Collecting taxes and fees is a fundamental way for countries to generate public revenues that make it possible to finance investments in human capital, infrastructure, and the provision of services for citizens and businesses.
Preliminary analyses estimate the financing gap for achieving the Sustainable Development Goals for developing countries at about $2.5 trillion annually. Much of this financing gap will need to be met by increased private-sector investment in sustainability, which requires appropriate tax policies to create the needed price incentives. Yet, developing countries that are most in need of revenues, including fragile and conflict-affected states (FCS), often face the steepest challenges in collecting taxes.
Taxes have a key role to play in making growth sustainable and equitable, especially in the context of the COVID-19 crisis, and through such efforts as “greening” tax systems and fighting tax evasion and avoidance.
Many countries are still struggling to collect sufficient revenues to finance their own development. Countries collecting less than 15% of GDP in taxes must increase their revenue collection in order to meet basic needs of citizens and businesses. This level of taxation is an important tipping point to make a state viable and put it on a path to growth. As of 2018, 48% of IDA/Blend countries and 69% of FCS countries fall below this 15% baseline.

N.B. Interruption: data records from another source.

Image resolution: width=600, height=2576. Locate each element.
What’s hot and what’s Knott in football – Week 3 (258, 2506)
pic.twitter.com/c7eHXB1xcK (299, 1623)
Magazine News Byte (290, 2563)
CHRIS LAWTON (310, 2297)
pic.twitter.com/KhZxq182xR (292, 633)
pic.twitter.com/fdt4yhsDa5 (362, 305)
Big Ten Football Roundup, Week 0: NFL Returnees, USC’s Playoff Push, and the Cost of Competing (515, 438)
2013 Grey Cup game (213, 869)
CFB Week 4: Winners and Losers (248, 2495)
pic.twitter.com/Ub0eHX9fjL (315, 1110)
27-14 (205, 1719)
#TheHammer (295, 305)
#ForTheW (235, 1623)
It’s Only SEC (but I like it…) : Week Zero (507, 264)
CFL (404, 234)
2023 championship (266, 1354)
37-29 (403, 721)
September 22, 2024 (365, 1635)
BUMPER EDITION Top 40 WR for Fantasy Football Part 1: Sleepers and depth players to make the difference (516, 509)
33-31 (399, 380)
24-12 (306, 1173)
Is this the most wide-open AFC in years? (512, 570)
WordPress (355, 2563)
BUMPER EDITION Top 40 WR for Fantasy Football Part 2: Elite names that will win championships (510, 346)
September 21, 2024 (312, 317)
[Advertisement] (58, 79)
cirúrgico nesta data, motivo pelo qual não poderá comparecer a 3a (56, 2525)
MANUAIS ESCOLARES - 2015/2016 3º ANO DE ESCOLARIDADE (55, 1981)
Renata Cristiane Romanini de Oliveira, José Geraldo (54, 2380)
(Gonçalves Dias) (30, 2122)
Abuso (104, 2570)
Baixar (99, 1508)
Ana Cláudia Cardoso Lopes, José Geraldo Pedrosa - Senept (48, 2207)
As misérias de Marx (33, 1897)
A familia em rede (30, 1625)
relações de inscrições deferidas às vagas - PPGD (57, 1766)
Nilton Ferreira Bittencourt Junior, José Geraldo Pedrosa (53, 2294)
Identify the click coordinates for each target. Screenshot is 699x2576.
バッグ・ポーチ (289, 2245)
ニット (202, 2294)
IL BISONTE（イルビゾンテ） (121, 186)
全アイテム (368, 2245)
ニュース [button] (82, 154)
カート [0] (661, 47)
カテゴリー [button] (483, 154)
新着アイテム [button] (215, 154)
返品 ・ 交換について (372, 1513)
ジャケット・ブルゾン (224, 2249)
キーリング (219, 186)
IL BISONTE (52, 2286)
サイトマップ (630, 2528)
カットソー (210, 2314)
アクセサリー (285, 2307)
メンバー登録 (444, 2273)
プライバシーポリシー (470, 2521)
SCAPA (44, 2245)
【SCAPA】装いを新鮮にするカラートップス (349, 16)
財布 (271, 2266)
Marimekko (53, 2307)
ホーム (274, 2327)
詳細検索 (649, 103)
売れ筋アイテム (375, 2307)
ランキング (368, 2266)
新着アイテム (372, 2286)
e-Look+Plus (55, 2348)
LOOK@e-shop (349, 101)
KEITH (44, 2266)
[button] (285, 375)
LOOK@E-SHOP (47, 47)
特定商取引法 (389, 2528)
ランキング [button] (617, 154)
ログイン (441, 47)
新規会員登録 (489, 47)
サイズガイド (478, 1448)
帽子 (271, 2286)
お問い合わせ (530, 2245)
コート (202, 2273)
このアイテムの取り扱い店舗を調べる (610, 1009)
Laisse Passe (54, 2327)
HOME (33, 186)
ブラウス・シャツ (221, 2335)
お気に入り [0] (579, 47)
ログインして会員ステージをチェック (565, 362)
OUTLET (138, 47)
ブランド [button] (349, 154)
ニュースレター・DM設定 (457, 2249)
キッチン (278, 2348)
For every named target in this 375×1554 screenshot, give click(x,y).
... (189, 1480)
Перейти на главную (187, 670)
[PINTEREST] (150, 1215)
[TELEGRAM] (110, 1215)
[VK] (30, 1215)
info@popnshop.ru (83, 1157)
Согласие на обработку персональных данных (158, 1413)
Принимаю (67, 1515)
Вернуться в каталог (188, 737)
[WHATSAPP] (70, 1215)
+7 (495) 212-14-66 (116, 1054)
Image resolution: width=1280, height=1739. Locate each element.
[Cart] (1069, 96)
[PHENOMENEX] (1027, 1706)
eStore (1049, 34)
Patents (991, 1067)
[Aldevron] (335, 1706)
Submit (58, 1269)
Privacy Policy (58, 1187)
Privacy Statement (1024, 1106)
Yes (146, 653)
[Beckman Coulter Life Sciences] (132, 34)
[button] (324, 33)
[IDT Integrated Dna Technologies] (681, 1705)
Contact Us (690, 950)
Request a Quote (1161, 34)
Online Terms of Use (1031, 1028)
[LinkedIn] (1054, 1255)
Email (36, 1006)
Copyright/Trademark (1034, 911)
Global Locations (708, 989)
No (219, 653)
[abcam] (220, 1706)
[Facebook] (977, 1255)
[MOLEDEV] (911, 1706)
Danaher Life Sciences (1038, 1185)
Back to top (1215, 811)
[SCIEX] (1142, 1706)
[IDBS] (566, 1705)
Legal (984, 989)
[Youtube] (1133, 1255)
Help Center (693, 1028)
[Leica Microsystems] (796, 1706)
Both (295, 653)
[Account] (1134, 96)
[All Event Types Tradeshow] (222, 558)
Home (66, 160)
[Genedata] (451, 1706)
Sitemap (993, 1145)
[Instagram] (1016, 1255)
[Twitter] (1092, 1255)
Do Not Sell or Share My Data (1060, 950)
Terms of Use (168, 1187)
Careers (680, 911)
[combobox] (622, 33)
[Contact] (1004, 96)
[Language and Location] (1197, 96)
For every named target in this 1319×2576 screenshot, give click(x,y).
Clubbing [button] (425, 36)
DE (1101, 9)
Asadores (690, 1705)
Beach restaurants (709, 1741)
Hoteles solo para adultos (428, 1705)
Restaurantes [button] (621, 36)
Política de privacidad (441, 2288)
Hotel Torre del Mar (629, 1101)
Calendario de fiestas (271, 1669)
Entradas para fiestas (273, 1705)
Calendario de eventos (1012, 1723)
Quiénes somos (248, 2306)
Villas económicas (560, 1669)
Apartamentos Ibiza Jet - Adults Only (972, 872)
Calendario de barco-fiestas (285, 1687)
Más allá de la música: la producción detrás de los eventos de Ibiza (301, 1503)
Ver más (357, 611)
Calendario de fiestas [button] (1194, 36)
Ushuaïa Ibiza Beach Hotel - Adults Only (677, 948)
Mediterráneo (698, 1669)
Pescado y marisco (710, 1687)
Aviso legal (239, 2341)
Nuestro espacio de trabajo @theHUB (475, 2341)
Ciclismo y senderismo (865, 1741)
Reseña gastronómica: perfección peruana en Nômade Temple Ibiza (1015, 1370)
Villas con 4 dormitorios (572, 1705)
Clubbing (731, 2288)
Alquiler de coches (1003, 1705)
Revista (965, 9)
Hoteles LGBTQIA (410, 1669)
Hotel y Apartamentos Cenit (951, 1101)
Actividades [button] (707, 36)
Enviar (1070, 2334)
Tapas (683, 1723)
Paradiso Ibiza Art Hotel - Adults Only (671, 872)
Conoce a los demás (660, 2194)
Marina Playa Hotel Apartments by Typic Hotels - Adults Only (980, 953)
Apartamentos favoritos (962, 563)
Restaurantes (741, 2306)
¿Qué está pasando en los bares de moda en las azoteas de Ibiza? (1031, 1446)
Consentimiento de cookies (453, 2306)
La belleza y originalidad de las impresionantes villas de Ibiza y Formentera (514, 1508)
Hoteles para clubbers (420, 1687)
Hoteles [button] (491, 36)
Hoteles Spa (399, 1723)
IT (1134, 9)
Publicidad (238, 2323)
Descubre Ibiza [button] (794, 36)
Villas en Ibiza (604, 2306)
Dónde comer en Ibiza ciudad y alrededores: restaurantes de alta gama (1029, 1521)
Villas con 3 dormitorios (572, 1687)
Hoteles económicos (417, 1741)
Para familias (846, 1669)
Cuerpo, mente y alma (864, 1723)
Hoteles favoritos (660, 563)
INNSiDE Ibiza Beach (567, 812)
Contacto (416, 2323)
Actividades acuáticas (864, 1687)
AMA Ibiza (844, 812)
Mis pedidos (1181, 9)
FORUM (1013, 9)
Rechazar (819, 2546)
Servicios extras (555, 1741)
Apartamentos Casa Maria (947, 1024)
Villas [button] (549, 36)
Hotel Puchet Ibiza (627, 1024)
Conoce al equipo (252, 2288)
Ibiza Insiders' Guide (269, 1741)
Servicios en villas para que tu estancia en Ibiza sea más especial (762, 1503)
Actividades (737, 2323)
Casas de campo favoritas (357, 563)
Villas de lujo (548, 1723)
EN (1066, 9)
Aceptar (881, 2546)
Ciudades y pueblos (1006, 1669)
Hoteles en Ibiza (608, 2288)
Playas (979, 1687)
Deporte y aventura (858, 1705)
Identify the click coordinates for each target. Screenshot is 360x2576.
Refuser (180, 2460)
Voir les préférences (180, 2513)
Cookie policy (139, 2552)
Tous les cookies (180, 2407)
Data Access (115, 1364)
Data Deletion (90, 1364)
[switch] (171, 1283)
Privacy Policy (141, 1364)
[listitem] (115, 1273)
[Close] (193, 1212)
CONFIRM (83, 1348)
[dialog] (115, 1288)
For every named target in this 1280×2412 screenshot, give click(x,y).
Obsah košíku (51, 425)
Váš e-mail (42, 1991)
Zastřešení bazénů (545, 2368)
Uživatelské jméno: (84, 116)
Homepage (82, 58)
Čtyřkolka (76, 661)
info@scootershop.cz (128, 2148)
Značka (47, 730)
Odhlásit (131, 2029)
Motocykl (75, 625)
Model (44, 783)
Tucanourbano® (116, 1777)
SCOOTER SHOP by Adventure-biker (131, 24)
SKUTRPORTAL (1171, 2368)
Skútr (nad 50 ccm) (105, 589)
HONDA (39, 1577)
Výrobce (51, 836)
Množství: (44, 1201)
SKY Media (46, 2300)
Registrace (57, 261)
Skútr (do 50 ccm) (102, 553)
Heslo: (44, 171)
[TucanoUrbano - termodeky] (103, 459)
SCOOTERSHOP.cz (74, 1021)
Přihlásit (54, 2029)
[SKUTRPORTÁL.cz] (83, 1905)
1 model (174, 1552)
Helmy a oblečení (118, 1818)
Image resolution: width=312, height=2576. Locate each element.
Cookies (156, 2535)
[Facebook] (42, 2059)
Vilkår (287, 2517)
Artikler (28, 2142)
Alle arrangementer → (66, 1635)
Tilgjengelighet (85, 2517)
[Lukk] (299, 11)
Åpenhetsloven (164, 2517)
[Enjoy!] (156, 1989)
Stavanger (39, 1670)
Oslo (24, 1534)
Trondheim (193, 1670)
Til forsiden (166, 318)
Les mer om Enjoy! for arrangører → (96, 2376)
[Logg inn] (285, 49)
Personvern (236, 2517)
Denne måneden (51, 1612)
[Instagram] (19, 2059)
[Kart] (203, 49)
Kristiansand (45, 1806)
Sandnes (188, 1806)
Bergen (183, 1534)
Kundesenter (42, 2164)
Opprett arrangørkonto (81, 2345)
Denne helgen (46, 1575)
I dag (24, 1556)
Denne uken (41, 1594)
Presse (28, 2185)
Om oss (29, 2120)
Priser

Making it easier to pay taxes improves competitiveness. Overly complicated tax systems are associated with high levels of tax evasion, large informal sectors, more corruption, and less investment. Modern tax systems should seek to optimize tax collections while minimizing the burden on taxpayers to comply with tax laws.
There is a need to ensure that the tax system is fair and equitable. Governments need to balance goals such as increased revenue mobilization, sustainable growth, and reduced compliance costs with ensuring that the tax system is fair and equitable. Fairness considerations include the relative taxation of the poor and the rich; corporate and individual taxpayers; cities and rural areas; formal and informal sectors, labor and investment income; and the older and the younger generations.